Click here for wikipedia's page on the novel. It provides plenty of additional information and useful links:

Tuesday, April 5, 2011

Armageddon - Leon Uris

 I have written these reviews in the order of which I read them, which coincidentally was the order in which Leon Uris wrote them. As stated in the Mila 18 review if you are to read these three novels, which are inter-related historically, then I would start with Mila 18, then move on to Exodus, and then finally Armageddon.

 The books are not carry ons from one another and are completely separate novels. For me these three novels are amazing in having been written so close to the events they portray, and of their accuracy. Exodus was published in 1958, Mila 18 in 1961, and Armageddon in 1963. They are still as accurate today as they were then. Again I can only be in awe of Uris' attention to detail and his painstaking research and the subsequent historical accuracy. Both of these strengths are why his novels are some of the greatest written of the Twentieth Century. Suffice to say if I could even have a fraction of Uris' talent as a historical fiction novelist then he would be my mentor and the writer who I would wish to most emulate!

 Armageddon is the somewhat forgotten novel of Uris' early writing career. Coming on the heels of both Exodus and Mila 18, Armageddon found itself in the unenviable position of having big boots to fill. Much like a film maker who makes a masterpiece, the public expects each subsequent film to be the same. Fortunately, Armageddon filled those big boots and is as good as both its better known predecessors.

 Of the three I really struggle to find a favorite. Exodus is the obvious choice, and I would place Armageddon second. Mila 18 isn't quite as good as them and must rest in third spot. But ultimately it is a futile exercise because they are each superb novels and can't really be judged against one another.

 Armageddon is about post-war Germany. It spans the period from Germany's 1945 surrender to the end of the 1948 Berlin airlift. It must be remembered that while the events of this novel were going on the events of Exodus were coinciding in Israel. It is a good thing to keep this in mind as it gives a great depth to history and its vastness. In both novels we have two major world events happening at the same time.

 This novel starts with a young American officer who has a dislike for Germans sent to a town in Germany to start de-Nazification and the rebuilding of the town. The town has a small concentration camp on its outskirts and Uris cleverly uses the local German denials of it existence to mirror collectively those of Germans and Germany after the war. The usual 'we didn't know', 'we were just following orders', etc,  comes from the towns people even though the stink of death is wafting from the camp. The local high and all mighties show up denying all knowledge or culpability, and yet show no remorse to the death of the Jewish inmates. They even go as far as too say, with a seriously straight face, 'they were just Jews and got what they deserved'. So much for denials.

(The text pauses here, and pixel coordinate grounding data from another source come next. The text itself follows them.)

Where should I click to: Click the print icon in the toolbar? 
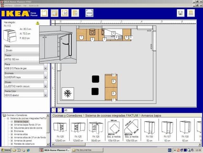(x=191, y=13)
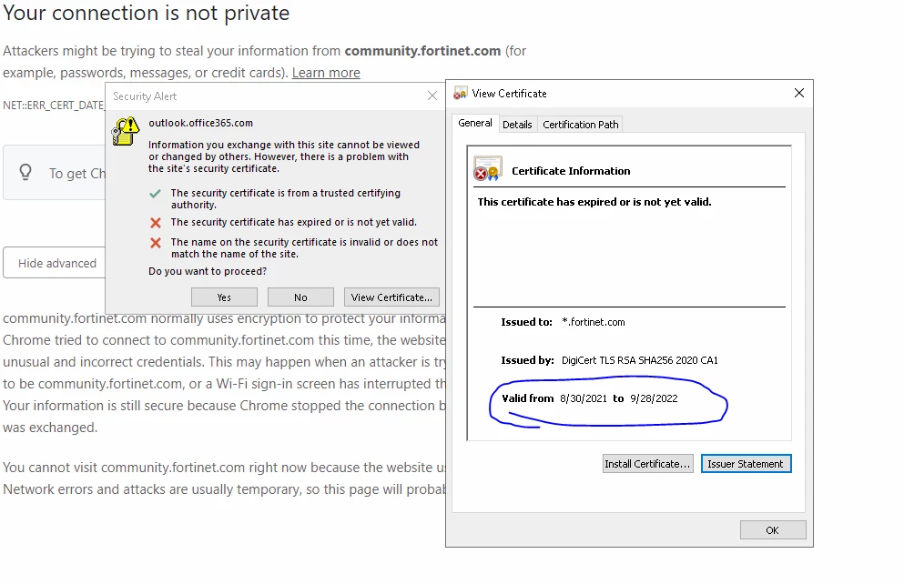Image resolution: width=904 pixels, height=584 pixels.
Task: Click the View Certificate title bar icon
Action: tap(460, 94)
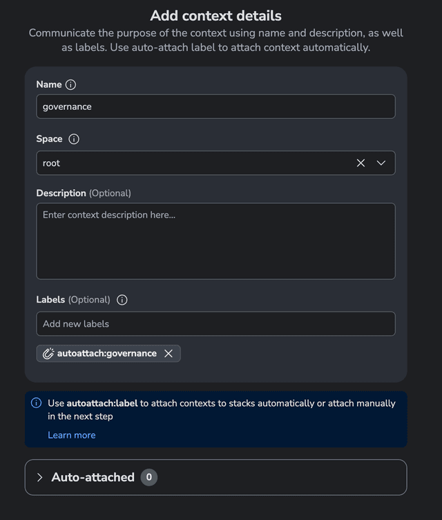Click the magnet icon on autoattach label

coord(48,354)
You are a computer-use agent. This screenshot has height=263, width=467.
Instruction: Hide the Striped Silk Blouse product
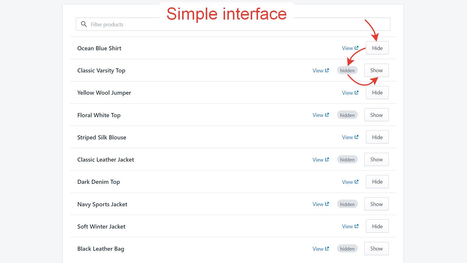click(377, 137)
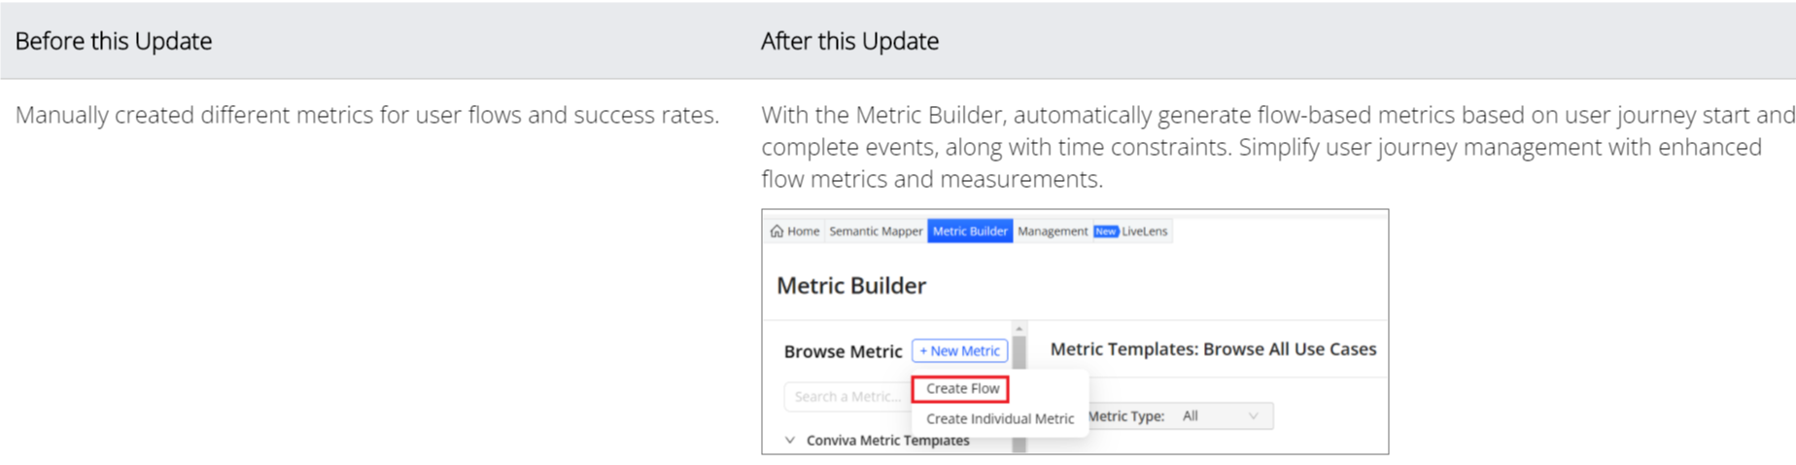Go to the LiveLens tab
This screenshot has width=1796, height=465.
coord(1145,232)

 They then have the temerity to think they are in a position to push the Americans around. Because they were in positions of authority before, and during, the war, they state they should carry on in those positions. Their membership of the Nazi party is of course conveniently forgotten as they try to deflect blame from themselves. All the time they are still Nazi at heart and feel no shame for their crimes. The Americans are hit hard with the realisation at how difficult the Nazi poison is going to be to expunge. What Uris writes is very true and it did happen. I have personally read much of post-war Germany and how the Germans tried to act like ostriches by burying their heads in the sand and pretending it didn't happen. They learnt very quickly that is was easier to be a perpetrator and not a victim. Deny, deny, deny, became the watch word of the times.

 The de-Nazification of Germany was a difficult task. Of course there were never any Nazis in Germany after the surrender!!!!.. or so the Germans would have led their conquerors to believe. The first part of the book is outstanding in portraying the initial reactions of the German people to their defeat and their denials of all the crimes committed in their name. Uris is the absolute master on condensing this country wide epidemic into a fictionalised town and setting that mirrors that of Germany as a whole.. He makes it understandable, and the reader, being all too familiar with the post war German reaction, cannot but feel disgust and revulsion at the Germans and their leadership.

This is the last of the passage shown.